* RECORDS FOR THIS EXERCISE
******************************
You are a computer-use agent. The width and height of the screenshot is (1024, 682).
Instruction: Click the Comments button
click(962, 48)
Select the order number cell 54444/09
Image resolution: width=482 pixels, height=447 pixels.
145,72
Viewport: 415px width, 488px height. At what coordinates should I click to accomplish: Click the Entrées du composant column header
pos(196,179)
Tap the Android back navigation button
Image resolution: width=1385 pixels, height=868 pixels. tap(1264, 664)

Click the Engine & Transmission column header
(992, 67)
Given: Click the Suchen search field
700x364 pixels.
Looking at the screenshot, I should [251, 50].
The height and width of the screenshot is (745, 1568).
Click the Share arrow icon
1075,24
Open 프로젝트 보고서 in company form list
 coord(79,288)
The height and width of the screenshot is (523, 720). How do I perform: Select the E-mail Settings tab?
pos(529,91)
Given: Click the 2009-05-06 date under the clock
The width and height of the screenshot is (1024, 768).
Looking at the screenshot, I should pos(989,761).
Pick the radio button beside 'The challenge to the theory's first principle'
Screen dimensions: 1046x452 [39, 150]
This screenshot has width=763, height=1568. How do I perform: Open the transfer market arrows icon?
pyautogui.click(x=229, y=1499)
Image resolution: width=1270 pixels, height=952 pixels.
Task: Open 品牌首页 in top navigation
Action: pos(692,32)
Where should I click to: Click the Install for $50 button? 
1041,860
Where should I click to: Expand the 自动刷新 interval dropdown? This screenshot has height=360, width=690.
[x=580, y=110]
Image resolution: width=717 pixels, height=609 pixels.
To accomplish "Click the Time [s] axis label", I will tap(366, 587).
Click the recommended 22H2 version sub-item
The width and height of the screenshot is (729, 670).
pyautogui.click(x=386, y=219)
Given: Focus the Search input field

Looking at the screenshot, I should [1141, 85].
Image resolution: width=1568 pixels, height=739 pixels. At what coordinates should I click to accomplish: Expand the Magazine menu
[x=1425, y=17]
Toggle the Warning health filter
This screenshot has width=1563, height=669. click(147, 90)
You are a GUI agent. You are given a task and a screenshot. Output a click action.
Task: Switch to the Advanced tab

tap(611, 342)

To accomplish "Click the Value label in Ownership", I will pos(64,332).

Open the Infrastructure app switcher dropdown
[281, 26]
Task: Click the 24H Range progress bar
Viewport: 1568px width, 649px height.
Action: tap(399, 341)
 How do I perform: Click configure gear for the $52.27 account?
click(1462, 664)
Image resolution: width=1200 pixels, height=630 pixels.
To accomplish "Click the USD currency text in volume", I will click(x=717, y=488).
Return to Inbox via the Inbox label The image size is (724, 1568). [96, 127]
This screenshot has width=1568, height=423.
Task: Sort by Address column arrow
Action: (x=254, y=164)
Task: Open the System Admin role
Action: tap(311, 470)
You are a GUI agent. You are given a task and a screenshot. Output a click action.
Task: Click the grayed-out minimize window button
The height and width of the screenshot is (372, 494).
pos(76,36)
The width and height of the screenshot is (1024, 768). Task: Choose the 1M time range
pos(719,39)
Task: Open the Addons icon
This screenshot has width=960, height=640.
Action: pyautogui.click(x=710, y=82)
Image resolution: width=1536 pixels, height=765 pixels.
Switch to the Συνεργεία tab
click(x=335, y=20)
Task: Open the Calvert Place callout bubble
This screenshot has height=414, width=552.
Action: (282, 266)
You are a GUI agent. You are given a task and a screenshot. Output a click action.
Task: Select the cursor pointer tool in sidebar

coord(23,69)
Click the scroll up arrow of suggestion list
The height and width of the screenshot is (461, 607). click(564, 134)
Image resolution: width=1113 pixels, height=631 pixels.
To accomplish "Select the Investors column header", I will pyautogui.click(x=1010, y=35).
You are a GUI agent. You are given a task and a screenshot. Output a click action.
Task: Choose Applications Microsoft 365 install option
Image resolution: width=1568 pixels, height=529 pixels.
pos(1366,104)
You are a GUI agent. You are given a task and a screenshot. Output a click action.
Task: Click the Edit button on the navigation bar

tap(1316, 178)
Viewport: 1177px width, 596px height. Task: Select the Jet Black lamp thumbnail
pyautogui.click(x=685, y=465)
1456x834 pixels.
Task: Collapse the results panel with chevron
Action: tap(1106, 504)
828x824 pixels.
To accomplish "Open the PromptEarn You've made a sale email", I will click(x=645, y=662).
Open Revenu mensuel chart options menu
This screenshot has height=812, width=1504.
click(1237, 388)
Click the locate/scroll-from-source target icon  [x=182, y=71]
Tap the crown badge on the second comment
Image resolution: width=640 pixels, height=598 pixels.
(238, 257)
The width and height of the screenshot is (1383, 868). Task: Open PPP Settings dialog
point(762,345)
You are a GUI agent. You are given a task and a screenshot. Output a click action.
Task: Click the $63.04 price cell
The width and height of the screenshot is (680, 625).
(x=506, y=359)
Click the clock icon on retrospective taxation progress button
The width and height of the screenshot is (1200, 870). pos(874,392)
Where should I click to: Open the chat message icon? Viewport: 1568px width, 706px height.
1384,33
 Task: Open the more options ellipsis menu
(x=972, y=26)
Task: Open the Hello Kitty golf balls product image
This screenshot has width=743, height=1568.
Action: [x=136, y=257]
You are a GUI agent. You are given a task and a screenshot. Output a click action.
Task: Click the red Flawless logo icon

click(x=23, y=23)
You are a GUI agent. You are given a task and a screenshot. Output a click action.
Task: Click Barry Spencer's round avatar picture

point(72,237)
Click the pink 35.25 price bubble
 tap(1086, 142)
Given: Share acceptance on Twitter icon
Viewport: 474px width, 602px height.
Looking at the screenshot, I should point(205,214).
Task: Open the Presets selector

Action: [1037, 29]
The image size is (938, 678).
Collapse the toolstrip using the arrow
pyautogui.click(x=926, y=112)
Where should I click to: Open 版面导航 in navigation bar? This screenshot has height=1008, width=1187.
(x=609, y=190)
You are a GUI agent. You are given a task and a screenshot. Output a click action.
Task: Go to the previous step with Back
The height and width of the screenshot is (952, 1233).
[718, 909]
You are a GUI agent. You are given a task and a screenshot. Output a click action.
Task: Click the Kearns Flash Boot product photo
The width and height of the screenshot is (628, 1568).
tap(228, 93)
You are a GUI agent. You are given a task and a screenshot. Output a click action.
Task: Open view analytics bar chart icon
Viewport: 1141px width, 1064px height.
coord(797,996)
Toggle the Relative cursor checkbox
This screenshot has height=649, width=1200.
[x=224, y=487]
******************************
* TO DO
Extract the complete listing above, reproducing each line exactly.

* SOLUTION
You are a computer-use agent. The width and height of the screenshot is (1024, 682).
Instruction: Click the Comments button
click(962, 48)
Select the order number cell 54444/09
Image resolution: width=482 pixels, height=447 pixels.
145,72
Viewport: 415px width, 488px height. At what coordinates should I click to accomplish: Click the Entrées du composant column header
pos(196,179)
Tap the Android back navigation button
Image resolution: width=1385 pixels, height=868 pixels. tap(1264, 664)

Click the Engine & Transmission column header
(992, 67)
Given: Click the Suchen search field
700x364 pixels.
Looking at the screenshot, I should [251, 50].
The height and width of the screenshot is (745, 1568).
Click the Share arrow icon
1075,24
Open 프로젝트 보고서 in company form list
 coord(79,288)
The height and width of the screenshot is (523, 720). How do I perform: Select the E-mail Settings tab?
pos(529,91)
Given: Click the 2009-05-06 date under the clock
The width and height of the screenshot is (1024, 768).
Looking at the screenshot, I should pos(989,761).
Pick the radio button beside 'The challenge to the theory's first principle'
Screen dimensions: 1046x452 [39, 150]
This screenshot has width=763, height=1568. How do I perform: Open the transfer market arrows icon?
pyautogui.click(x=229, y=1499)
Image resolution: width=1270 pixels, height=952 pixels.
Task: Open 品牌首页 in top navigation
Action: pos(692,32)
Where should I click to: Click the Install for $50 button? 
1041,860
Where should I click to: Expand the 自动刷新 interval dropdown? This screenshot has height=360, width=690.
[x=580, y=110]
Image resolution: width=717 pixels, height=609 pixels.
To accomplish "Click the Time [s] axis label", I will tap(366, 587).
Click the recommended 22H2 version sub-item
The width and height of the screenshot is (729, 670).
pyautogui.click(x=386, y=219)
Given: Focus the Search input field

Looking at the screenshot, I should [1141, 85].
Image resolution: width=1568 pixels, height=739 pixels. At what coordinates should I click to accomplish: Expand the Magazine menu
[x=1425, y=17]
Toggle the Warning health filter
This screenshot has width=1563, height=669. click(147, 90)
You are a GUI agent. You are given a task and a screenshot. Output a click action.
Task: Switch to the Advanced tab

tap(611, 342)

To accomplish "Click the Value label in Ownership", I will pos(64,332).

Open the Infrastructure app switcher dropdown
[281, 26]
Task: Click the 24H Range progress bar
Viewport: 1568px width, 649px height.
Action: tap(399, 341)
 How do I perform: Click configure gear for the $52.27 account?
click(1462, 664)
Image resolution: width=1200 pixels, height=630 pixels.
To accomplish "Click the USD currency text in volume", I will click(x=717, y=488).
Return to Inbox via the Inbox label The image size is (724, 1568). [96, 127]
This screenshot has width=1568, height=423.
Task: Sort by Address column arrow
Action: (x=254, y=164)
Task: Open the System Admin role
Action: tap(311, 470)
You are a GUI agent. You are given a task and a screenshot. Output a click action.
Task: Click the grayed-out minimize window button
The height and width of the screenshot is (372, 494).
pos(76,36)
The width and height of the screenshot is (1024, 768). Task: Choose the 1M time range
pos(719,39)
Task: Open the Addons icon
This screenshot has width=960, height=640.
Action: pyautogui.click(x=710, y=82)
Image resolution: width=1536 pixels, height=765 pixels.
Switch to the Συνεργεία tab
click(x=335, y=20)
Task: Open the Calvert Place callout bubble
This screenshot has height=414, width=552.
Action: (282, 266)
You are a GUI agent. You are given a task and a screenshot. Output a click action.
Task: Select the cursor pointer tool in sidebar

coord(23,69)
Click the scroll up arrow of suggestion list
The height and width of the screenshot is (461, 607). click(564, 134)
Image resolution: width=1113 pixels, height=631 pixels.
To accomplish "Select the Investors column header", I will pyautogui.click(x=1010, y=35).
You are a GUI agent. You are given a task and a screenshot. Output a click action.
Task: Choose Applications Microsoft 365 install option
Image resolution: width=1568 pixels, height=529 pixels.
pos(1366,104)
You are a GUI agent. You are given a task and a screenshot. Output a click action.
Task: Click the Edit button on the navigation bar

tap(1316, 178)
Viewport: 1177px width, 596px height. Task: Select the Jet Black lamp thumbnail
pyautogui.click(x=685, y=465)
1456x834 pixels.
Task: Collapse the results panel with chevron
Action: tap(1106, 504)
828x824 pixels.
To accomplish "Open the PromptEarn You've made a sale email", I will click(x=645, y=662).
Open Revenu mensuel chart options menu
This screenshot has height=812, width=1504.
click(1237, 388)
Click the locate/scroll-from-source target icon  [x=182, y=71]
Tap the crown badge on the second comment
Image resolution: width=640 pixels, height=598 pixels.
(238, 257)
The width and height of the screenshot is (1383, 868). Task: Open PPP Settings dialog
point(762,345)
You are a GUI agent. You are given a task and a screenshot. Output a click action.
Task: Click the $63.04 price cell
The width and height of the screenshot is (680, 625).
(x=506, y=359)
Click the clock icon on retrospective taxation progress button
The width and height of the screenshot is (1200, 870). pos(874,392)
Where should I click to: Open the chat message icon? Viewport: 1568px width, 706px height.
1384,33
 Task: Open the more options ellipsis menu
(x=972, y=26)
Task: Open the Hello Kitty golf balls product image
This screenshot has width=743, height=1568.
Action: [x=136, y=257]
You are a GUI agent. You are given a task and a screenshot. Output a click action.
Task: Click the red Flawless logo icon

click(x=23, y=23)
You are a GUI agent. You are given a task and a screenshot. Output a click action.
Task: Click Barry Spencer's round avatar picture

point(72,237)
Click the pink 35.25 price bubble
 tap(1086, 142)
Given: Share acceptance on Twitter icon
Viewport: 474px width, 602px height.
Looking at the screenshot, I should point(205,214).
Task: Open the Presets selector

Action: [1037, 29]
The image size is (938, 678).
Collapse the toolstrip using the arrow
pyautogui.click(x=926, y=112)
Where should I click to: Open 版面导航 in navigation bar? This screenshot has height=1008, width=1187.
(x=609, y=190)
You are a GUI agent. You are given a task and a screenshot. Output a click action.
Task: Go to the previous step with Back
The height and width of the screenshot is (952, 1233).
[718, 909]
You are a GUI agent. You are given a task and a screenshot. Output a click action.
Task: Click the Kearns Flash Boot product photo
The width and height of the screenshot is (628, 1568).
tap(228, 93)
You are a GUI agent. You are given a task and a screenshot. Output a click action.
Task: Open view analytics bar chart icon
Viewport: 1141px width, 1064px height.
coord(797,996)
Toggle the Relative cursor checkbox
This screenshot has height=649, width=1200.
[x=224, y=487]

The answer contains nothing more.